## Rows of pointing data
··········
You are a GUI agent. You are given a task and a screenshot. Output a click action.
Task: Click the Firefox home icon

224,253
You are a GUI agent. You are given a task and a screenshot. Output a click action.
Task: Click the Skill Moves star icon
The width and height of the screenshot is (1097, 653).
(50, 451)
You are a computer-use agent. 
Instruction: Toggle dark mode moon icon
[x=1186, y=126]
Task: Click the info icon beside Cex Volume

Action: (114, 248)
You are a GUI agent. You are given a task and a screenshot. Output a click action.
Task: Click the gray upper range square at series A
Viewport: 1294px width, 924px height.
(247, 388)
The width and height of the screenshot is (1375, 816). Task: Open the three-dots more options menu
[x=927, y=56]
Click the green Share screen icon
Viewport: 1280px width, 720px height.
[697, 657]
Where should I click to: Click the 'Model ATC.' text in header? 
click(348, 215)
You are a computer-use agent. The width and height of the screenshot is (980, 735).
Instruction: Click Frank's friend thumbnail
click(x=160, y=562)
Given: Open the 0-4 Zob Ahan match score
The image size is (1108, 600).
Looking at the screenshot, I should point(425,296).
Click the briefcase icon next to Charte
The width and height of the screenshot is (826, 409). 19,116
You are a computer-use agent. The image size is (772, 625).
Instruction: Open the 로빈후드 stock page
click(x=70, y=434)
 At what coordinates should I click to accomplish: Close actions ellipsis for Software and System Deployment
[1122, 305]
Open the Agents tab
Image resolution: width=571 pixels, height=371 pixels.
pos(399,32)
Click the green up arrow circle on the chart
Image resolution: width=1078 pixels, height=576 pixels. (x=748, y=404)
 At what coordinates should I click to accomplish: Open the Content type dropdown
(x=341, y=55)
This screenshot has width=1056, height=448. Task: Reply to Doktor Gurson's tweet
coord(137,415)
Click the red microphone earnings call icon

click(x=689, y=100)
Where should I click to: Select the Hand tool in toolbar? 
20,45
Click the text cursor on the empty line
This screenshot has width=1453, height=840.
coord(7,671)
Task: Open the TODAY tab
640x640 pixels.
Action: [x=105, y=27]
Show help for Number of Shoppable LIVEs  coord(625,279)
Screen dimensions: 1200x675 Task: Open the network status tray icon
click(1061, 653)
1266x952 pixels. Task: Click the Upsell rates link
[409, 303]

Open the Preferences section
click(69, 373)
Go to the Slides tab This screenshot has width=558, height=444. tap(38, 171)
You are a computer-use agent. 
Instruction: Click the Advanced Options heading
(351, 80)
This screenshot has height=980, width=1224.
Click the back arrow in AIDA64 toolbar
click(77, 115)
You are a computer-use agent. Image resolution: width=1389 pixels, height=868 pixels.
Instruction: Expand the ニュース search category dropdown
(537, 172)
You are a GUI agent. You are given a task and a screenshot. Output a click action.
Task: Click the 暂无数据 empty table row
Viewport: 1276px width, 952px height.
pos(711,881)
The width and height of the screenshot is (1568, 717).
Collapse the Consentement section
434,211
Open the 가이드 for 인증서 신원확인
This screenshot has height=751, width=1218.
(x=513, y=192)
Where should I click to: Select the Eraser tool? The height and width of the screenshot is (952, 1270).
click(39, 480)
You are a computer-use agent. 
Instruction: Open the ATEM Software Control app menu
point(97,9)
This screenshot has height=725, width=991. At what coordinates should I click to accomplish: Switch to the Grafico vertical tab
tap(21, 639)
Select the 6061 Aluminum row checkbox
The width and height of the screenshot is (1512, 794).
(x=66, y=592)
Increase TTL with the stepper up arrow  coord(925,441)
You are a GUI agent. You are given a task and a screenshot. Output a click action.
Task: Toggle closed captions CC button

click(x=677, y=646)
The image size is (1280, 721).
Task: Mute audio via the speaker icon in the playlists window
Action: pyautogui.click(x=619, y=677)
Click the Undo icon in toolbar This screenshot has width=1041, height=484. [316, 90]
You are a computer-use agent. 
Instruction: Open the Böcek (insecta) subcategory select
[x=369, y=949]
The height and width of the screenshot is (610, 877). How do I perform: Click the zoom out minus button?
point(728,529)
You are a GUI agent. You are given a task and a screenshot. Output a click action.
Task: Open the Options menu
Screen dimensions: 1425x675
··········
## Written exercise
Gather every line above that contains the string "pixels", copying each one in full.

## Worked solution
Image resolution: width=571 pixels, height=371 pixels.
Image resolution: width=1078 pixels, height=576 pixels. (x=748, y=404)
640x640 pixels.
1266x952 pixels. Task: Click the Upsell rates link
You are a computer-use agent. Image resolution: width=1389 pixels, height=868 pixels.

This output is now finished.